Pathophysiology and treatment of hepatorenal syndrome.

Abstract

Hepatorenal syndrome is a progressive oliguric renal failure complicating the course of advanced cirrhosis and ascites. Significant hemodynamic changes occur in these patients consisting of marked systemic arterial vasodilatation and renal vasoconstriction. Traditionally, the systemic arterial vasodilatation with the consequent underfilling of the effective arterial blood volume has been held responsible for the pathogenesis of the renal vasoconstriction.
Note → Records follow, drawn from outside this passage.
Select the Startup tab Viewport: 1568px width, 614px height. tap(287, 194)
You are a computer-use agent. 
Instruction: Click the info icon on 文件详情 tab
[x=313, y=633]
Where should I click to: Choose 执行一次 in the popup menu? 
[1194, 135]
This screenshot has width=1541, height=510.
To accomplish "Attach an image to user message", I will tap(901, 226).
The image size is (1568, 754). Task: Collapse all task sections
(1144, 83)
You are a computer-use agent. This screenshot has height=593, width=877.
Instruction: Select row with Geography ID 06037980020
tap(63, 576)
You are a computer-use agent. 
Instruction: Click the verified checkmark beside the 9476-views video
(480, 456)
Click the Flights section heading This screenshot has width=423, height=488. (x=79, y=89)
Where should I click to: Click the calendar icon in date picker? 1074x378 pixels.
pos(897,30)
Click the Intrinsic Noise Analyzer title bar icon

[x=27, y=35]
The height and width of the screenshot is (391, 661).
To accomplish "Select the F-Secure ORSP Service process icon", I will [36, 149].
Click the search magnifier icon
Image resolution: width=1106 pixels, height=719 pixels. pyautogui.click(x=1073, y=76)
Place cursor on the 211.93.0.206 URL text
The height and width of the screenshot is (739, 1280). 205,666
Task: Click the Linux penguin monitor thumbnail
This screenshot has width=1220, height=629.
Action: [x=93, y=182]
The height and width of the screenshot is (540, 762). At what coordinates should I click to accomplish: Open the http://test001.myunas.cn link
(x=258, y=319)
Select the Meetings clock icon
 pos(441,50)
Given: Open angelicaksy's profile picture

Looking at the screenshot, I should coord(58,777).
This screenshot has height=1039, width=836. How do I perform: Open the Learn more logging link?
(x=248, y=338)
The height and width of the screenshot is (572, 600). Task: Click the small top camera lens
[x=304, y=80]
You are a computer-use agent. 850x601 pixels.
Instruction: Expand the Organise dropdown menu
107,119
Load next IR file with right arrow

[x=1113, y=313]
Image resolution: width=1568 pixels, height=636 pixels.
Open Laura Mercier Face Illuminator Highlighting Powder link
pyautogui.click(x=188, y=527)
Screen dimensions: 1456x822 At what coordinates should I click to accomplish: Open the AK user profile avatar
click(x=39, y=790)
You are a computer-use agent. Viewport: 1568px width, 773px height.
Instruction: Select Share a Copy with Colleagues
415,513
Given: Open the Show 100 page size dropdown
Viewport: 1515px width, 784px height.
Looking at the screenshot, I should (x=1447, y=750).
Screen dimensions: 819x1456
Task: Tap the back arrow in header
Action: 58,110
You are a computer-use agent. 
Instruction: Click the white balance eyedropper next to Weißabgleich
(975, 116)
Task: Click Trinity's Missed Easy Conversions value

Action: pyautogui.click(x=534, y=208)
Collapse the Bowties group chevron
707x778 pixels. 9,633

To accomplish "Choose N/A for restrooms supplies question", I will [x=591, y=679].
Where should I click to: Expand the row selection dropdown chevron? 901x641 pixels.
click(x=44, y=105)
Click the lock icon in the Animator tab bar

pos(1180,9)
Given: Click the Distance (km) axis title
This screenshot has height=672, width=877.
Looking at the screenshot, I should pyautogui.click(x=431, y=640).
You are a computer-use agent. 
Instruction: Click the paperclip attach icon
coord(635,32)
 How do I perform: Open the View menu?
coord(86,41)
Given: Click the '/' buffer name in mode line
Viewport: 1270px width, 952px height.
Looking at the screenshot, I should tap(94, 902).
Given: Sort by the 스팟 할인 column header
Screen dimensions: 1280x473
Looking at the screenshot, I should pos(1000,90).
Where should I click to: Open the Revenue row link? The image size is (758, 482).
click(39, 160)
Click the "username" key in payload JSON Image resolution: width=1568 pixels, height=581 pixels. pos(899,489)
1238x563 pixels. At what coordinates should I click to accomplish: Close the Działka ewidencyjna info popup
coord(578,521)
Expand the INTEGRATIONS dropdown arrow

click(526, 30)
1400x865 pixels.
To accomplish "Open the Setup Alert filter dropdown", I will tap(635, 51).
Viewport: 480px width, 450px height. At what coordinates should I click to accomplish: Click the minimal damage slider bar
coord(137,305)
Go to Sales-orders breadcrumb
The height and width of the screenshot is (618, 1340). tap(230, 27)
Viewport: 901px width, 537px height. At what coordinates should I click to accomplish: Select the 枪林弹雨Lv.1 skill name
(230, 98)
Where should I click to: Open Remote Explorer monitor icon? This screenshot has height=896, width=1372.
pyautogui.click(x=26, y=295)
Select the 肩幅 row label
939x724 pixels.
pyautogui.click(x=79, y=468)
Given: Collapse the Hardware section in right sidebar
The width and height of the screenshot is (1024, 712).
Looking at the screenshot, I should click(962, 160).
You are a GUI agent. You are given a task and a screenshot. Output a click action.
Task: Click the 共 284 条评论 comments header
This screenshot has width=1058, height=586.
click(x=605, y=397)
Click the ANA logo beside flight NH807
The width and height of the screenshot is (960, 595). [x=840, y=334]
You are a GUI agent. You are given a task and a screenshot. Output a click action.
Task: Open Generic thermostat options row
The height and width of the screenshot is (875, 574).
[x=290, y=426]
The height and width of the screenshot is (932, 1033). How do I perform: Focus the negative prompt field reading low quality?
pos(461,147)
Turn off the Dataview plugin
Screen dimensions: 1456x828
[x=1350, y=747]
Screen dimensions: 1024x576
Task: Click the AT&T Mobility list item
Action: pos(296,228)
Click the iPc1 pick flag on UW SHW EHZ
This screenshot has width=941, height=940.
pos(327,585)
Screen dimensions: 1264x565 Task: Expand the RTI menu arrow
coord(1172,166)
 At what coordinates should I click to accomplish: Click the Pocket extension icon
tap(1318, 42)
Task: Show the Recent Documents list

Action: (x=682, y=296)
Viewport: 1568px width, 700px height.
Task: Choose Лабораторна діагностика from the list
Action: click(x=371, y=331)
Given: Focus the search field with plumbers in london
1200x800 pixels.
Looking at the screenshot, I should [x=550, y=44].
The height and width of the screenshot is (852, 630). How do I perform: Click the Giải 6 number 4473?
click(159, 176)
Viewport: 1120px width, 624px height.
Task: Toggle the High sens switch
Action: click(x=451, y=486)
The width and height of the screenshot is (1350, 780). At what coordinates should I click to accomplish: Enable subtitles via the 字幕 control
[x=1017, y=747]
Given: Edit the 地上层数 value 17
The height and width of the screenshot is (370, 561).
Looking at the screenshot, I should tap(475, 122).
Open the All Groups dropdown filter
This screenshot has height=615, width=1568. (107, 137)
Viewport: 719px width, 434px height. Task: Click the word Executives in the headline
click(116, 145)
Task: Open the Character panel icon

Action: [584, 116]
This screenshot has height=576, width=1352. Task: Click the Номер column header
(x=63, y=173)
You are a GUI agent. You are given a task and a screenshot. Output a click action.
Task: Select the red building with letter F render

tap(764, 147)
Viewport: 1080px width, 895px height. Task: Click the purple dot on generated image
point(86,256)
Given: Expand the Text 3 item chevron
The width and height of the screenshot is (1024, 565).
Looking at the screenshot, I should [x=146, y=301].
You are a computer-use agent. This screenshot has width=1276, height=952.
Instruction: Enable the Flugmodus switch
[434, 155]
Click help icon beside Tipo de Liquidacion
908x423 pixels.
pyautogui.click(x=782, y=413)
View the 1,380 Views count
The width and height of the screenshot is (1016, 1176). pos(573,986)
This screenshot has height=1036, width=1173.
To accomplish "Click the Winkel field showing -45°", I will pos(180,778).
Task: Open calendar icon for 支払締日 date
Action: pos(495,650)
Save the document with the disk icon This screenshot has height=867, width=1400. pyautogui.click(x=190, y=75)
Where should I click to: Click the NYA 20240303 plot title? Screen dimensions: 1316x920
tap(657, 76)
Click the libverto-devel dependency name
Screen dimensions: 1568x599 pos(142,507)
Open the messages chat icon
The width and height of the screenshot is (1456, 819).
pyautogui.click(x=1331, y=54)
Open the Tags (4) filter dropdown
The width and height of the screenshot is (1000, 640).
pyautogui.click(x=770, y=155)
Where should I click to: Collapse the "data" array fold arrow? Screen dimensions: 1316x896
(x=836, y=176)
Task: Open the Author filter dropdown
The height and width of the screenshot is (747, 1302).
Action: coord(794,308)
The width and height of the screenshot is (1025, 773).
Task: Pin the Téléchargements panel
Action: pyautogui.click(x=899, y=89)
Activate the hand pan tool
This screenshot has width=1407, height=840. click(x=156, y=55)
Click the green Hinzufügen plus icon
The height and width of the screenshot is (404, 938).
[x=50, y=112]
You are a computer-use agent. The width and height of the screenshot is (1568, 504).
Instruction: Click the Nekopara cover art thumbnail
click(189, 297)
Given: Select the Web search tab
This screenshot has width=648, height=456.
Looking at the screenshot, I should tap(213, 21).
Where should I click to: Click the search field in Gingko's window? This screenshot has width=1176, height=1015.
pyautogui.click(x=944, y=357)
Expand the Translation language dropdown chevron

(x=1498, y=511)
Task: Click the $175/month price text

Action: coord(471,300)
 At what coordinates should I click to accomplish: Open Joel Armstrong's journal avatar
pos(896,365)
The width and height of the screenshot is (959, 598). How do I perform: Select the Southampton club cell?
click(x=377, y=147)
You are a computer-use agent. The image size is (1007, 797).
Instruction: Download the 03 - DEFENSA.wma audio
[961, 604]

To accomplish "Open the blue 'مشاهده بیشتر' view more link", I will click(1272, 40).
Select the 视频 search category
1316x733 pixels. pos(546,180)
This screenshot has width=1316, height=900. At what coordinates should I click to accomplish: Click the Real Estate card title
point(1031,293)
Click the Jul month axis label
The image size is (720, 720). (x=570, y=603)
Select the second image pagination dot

Recent data showing a dissociation between the extent of arterial underfilling and the development of renal dysfunction in these patients have lead to the proposal of a hepatorenal interaction directly causing the renal vasoconstriction, with arterial underfilling secondarily contributing further to the renal vasoconstriction. Diagnosis of hepatorenal syndrome remains one of exclusion. Treatment is largely ineffective except for liver transplantation, which unfortunately is not available to all patients because of their short survival. Prognosis is very poor once it has developed. Therefore, physicians should be alert to avoid precipitating factors in these patients. Recent development of new therapies such as the use of a transjugular intrahepatic portosystemic shunt or systemic vasoconstrictors appear promising, but their efficacy should be evaluated in prospective randomized controlled trials.